_Provided passage_.
You can not select more than 25 topics Topics must start with a letter or number, can include dashes ('-') and can be up to 35 characters long.
 
 
 
 
 
 
chrislu bab4f1731b add load test finding 3 weeks ago
..
README.md add load test finding 3 weeks ago
main.go setup benchmarking 4 weeks ago

README.md

Filer Benchmark Tool

A simple Go program to benchmark SeaweedFS filer performance and detect race conditions with concurrent file operations.

Overview

This tool creates 300 (configurable) goroutines that concurrently:

  1. Create empty files on the filer
  2. Add multiple chunks to each file (with fake file IDs)
  3. Verify the file was created successfully

This simulates the race condition scenario from Issue #7062 where concurrent operations can lead to metadata inconsistencies.

Usage

Build and Run Directly

# Build the tool
go build -o bin/filer_benchmark ./cmd/filer_benchmark/

# Basic usage (single filer)
./bin/filer_benchmark -filers=localhost:8888

# Test with multiple filers
./bin/filer_benchmark -filers=localhost:8888,localhost:8889,localhost:8890

# High concurrency race condition test
./bin/filer_benchmark -goroutines=500 -loops=200 -verbose

Using Helper Scripts

# Use the wrapper script with predefined configurations
./scripts/run_filer_benchmark.sh

# Run example test suite
./examples/run_filer_race_test.sh

Configuration Options

Flag Default Description
-filers localhost:8888 Comma-separated list of filer addresses
-goroutines 300 Number of concurrent goroutines
-loops 100 Number of operations per goroutine
-chunkSize 1048576 Chunk size in bytes (1MB)
-chunksPerFile 5 Number of chunks per file
-testDir /benchmark Test directory on filer
-verbose false Enable verbose error logging

Race Condition Detection

The tool detects race conditions by monitoring for these error patterns:

  • leveldb: closed - Metadata cache closed during operation
  • transport is closing - gRPC connection closed during operation
  • connection refused - Network connectivity issues
  • not found after creation - File disappeared after being created

Example Output

============================================================
FILER BENCHMARK RESULTS
============================================================
Configuration:
  Filers: localhost:8888,localhost:8889,localhost:8890
  Goroutines: 300
  Loops per goroutine: 100
  Chunks per file: 5
  Chunk size: 1048576 bytes

Results:
  Total operations attempted: 30000
  Files successfully created: 29850
  Total chunks added: 149250
  Errors: 150
  Race condition errors: 23
  Success rate: 99.50%

Performance:
  Total duration: 45.2s
  Operations/second: 663.72
  Files/second: 660.18
  Chunks/second: 3300.88

Race Condition Analysis:
  Race condition rate: 0.0767%
  Race conditions detected: 23
  🟡 MODERATE race condition rate
  Overall error rate: 0.50%
============================================================

Test Scenarios

1. Basic Functionality Test

./bin/filer_benchmark -goroutines=20 -loops=10

Low concurrency test to verify basic functionality.

2. Race Condition Reproduction

./bin/filer_benchmark -goroutines=500 -loops=100 -verbose

High concurrency test designed to trigger race conditions.

3. Multi-Filer Load Test

./bin/filer_benchmark -filers=filer1:8888,filer2:8888,filer3:8888 -goroutines=300

Distribute load across multiple filers.

_What this exercise asks_.
A: Reproduce the filer benchmark README from "Flag Default Description" down to "in bytes (1MB)", word for word.
B: For each statement, answer yes or no according to the filer benchmark README, and quote the words that decide it: (i) The default number of goroutines is 300. (ii) The default chunk size is 5 MB. (iii) The basic functionality test runs at high concurrency.
C: Answer from the filer benchmark README:
(i) Which issue's race condition scenario does the tool simulate?
(ii) What does the error pattern "transport is closing" indicate?
(iii) What success rate does the example output report?
The lines are unrelated to the filer benchmark README.

_Information provided_.

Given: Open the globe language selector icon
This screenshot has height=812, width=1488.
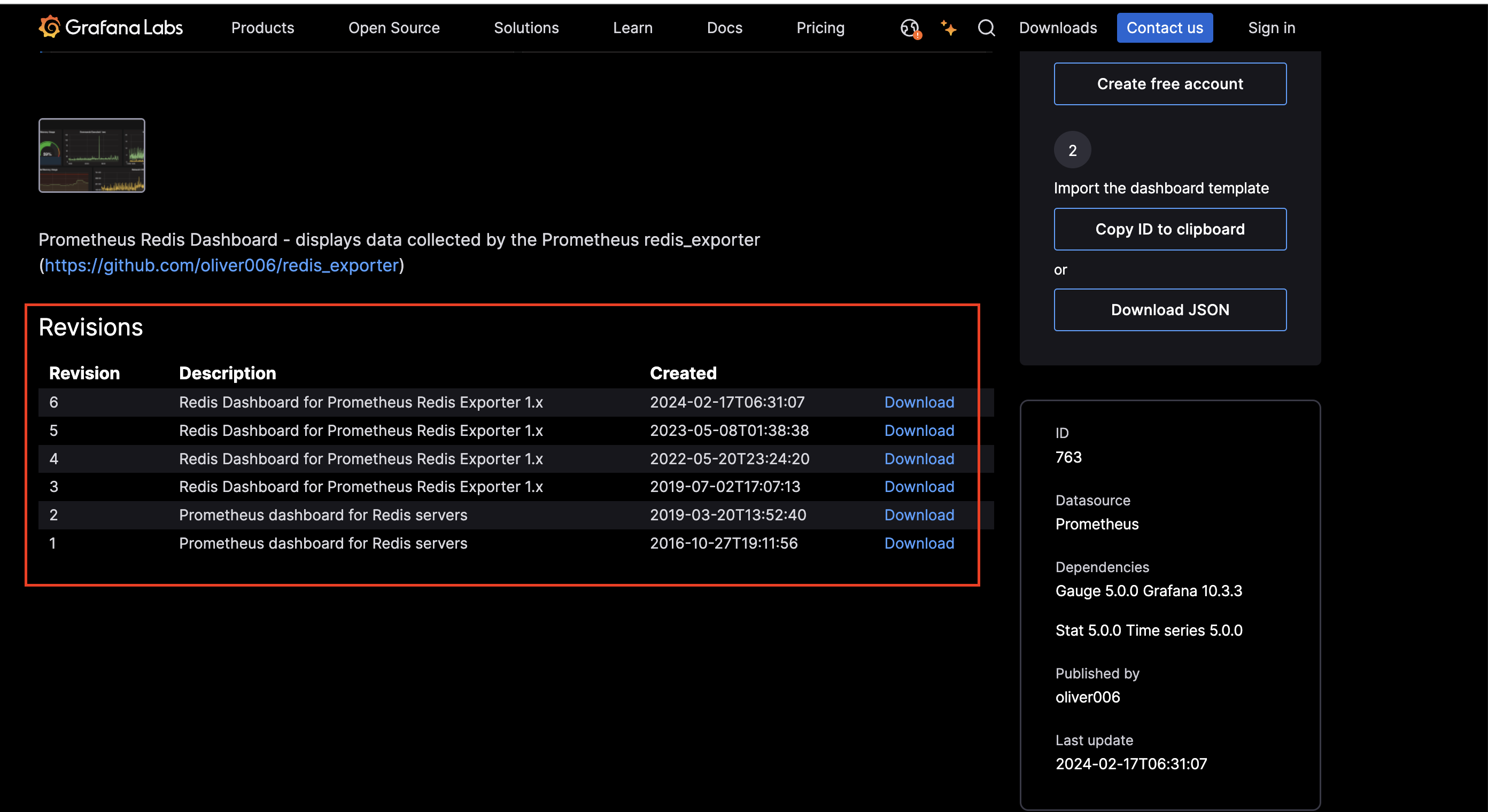Looking at the screenshot, I should (x=910, y=27).
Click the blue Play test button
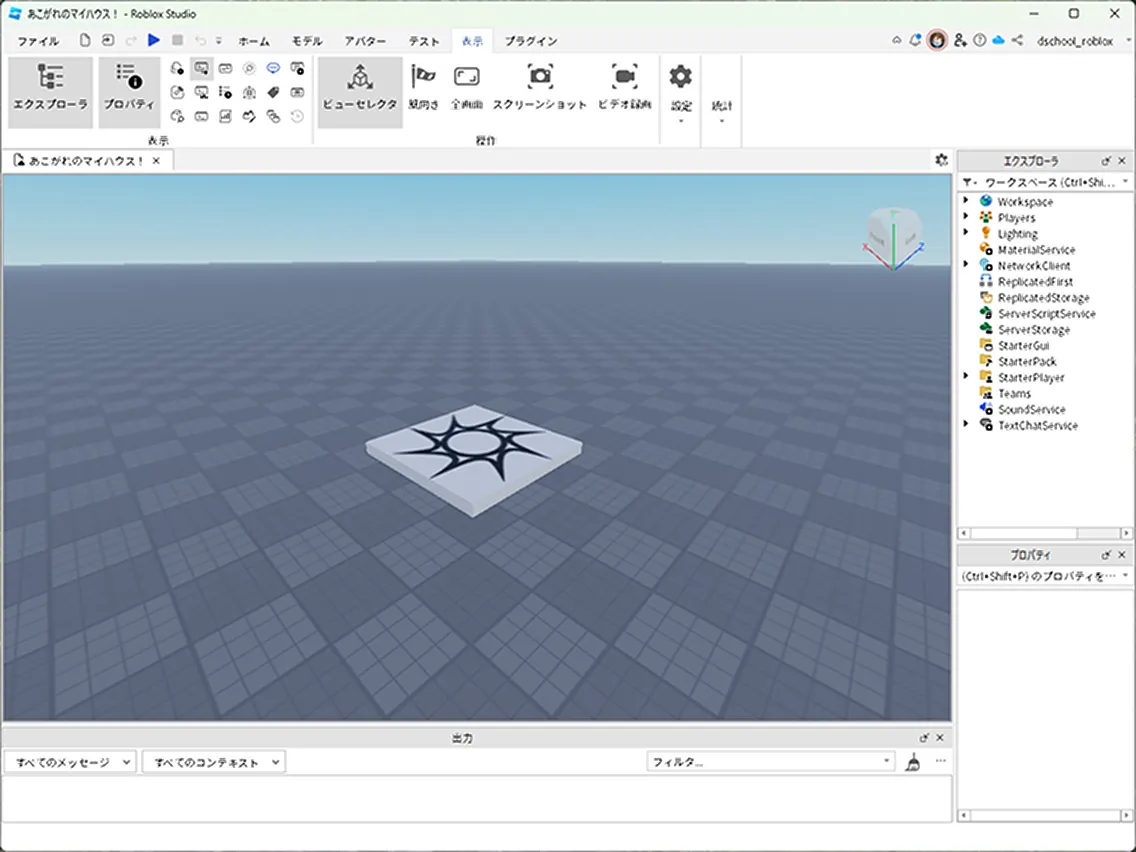The image size is (1136, 852). 153,40
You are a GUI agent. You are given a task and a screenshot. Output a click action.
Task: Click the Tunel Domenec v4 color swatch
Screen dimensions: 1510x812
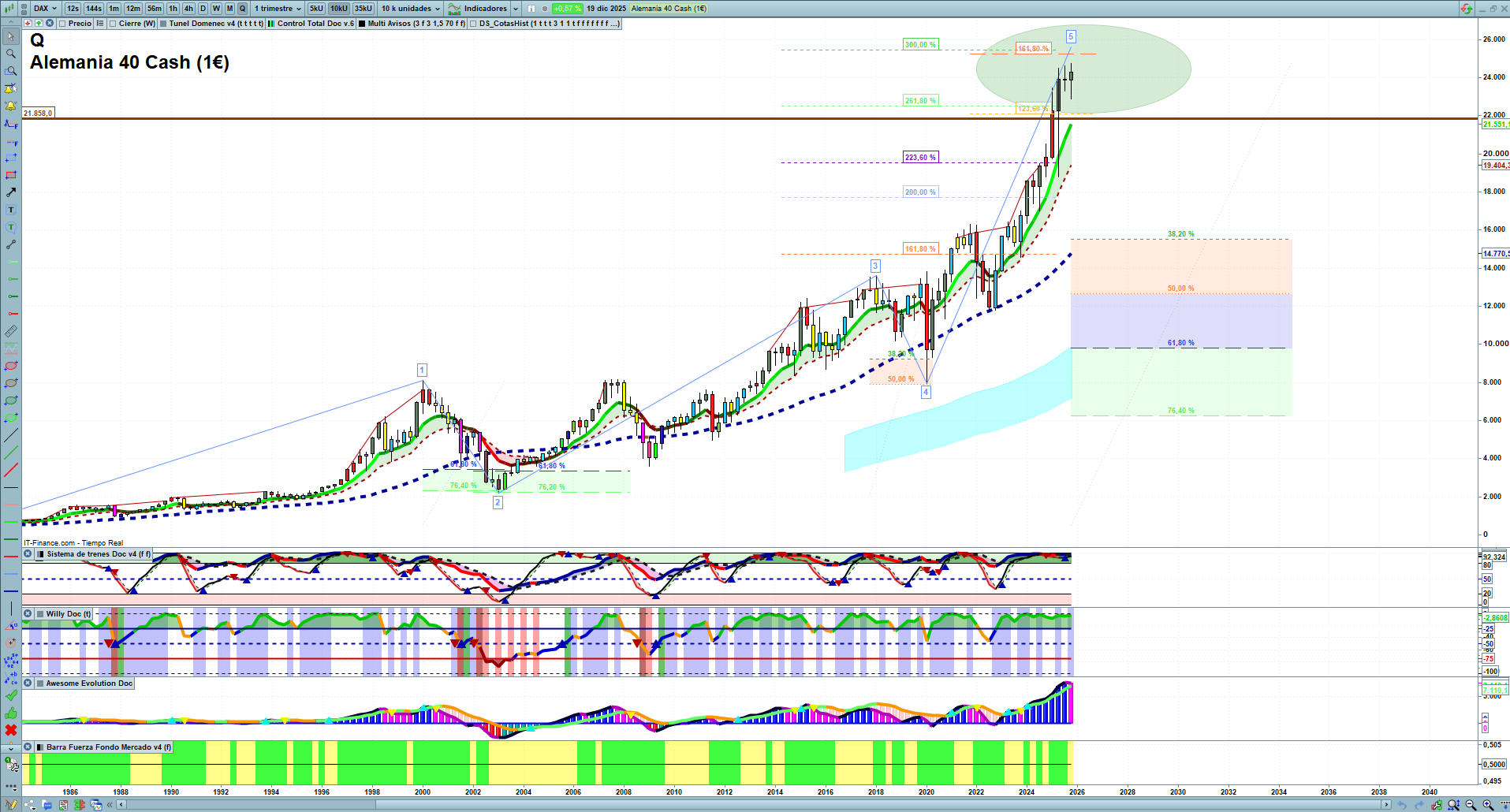(163, 24)
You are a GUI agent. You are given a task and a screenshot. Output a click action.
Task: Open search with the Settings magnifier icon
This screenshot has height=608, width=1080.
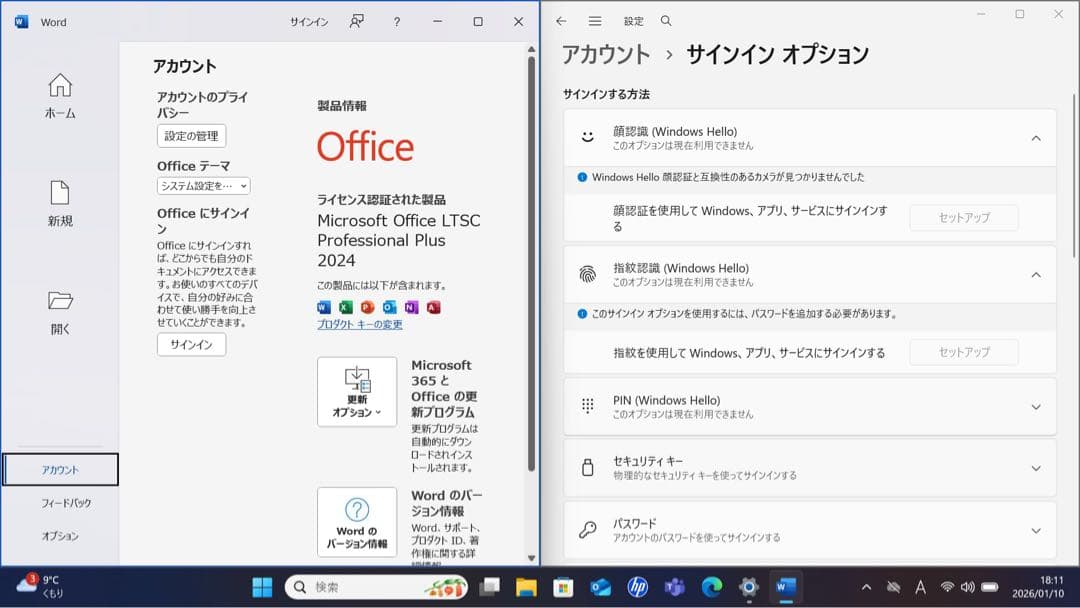pos(665,20)
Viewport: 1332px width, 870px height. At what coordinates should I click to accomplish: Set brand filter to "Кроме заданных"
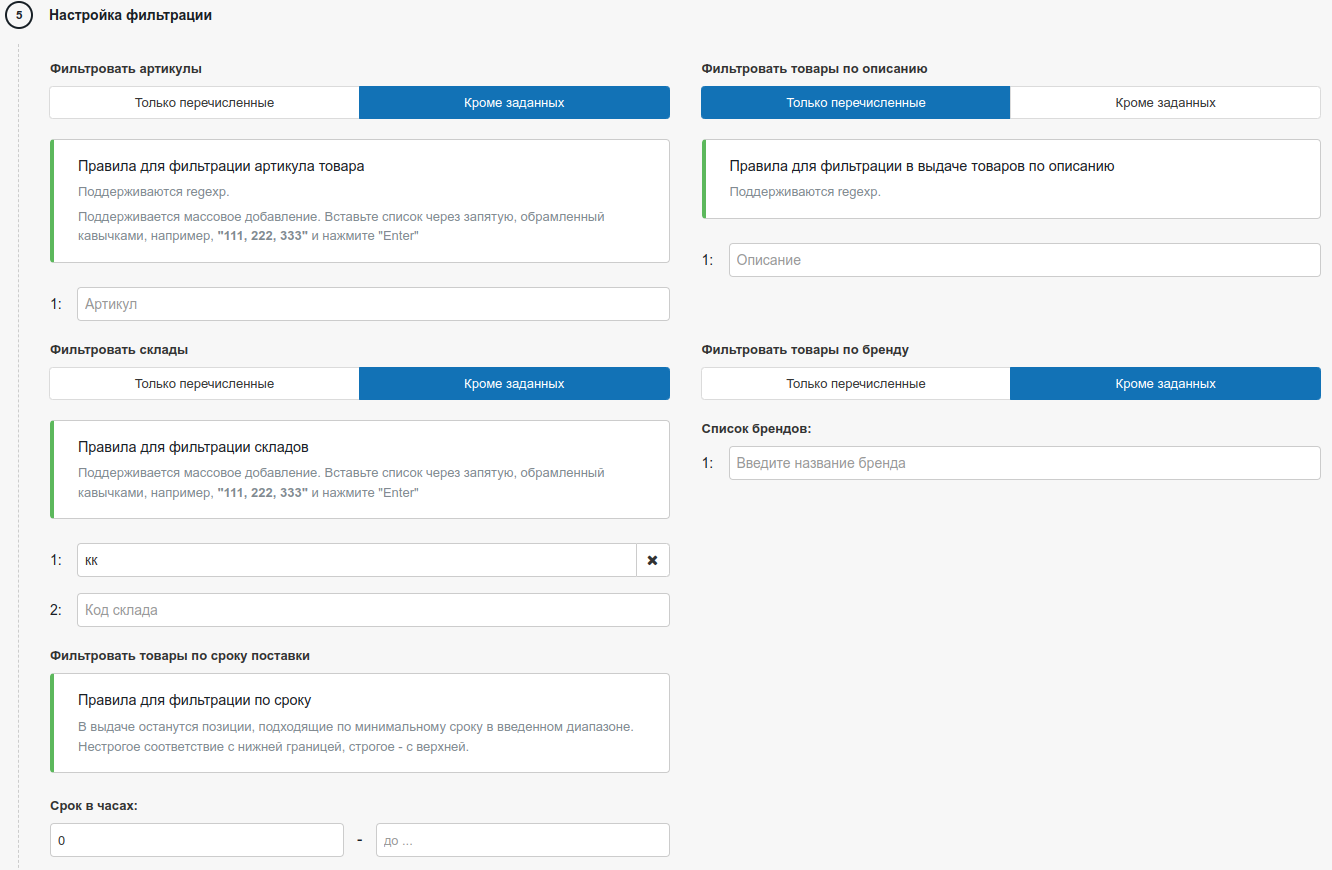click(x=1165, y=384)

_Answer list_.
A:
Flag Default Description
-filers localhost:8888 Comma-separated list of filer addresses
-goroutines 300 Number of concurrent goroutines
-loops 100 Number of operations per goroutine
-chunkSize 1048576 Chunk size in bytes (1MB)

B:
(i) Yes: "-goroutines 300 Number of concurrent goroutines"
(ii) No: "-chunkSize 1048576 Chunk size in bytes (1MB)"
(iii) No: "Low concurrency test to verify basic functionality."

C:
(i) Issue #7062
(ii) The gRPC connection closed during operation.
(iii) 99.50%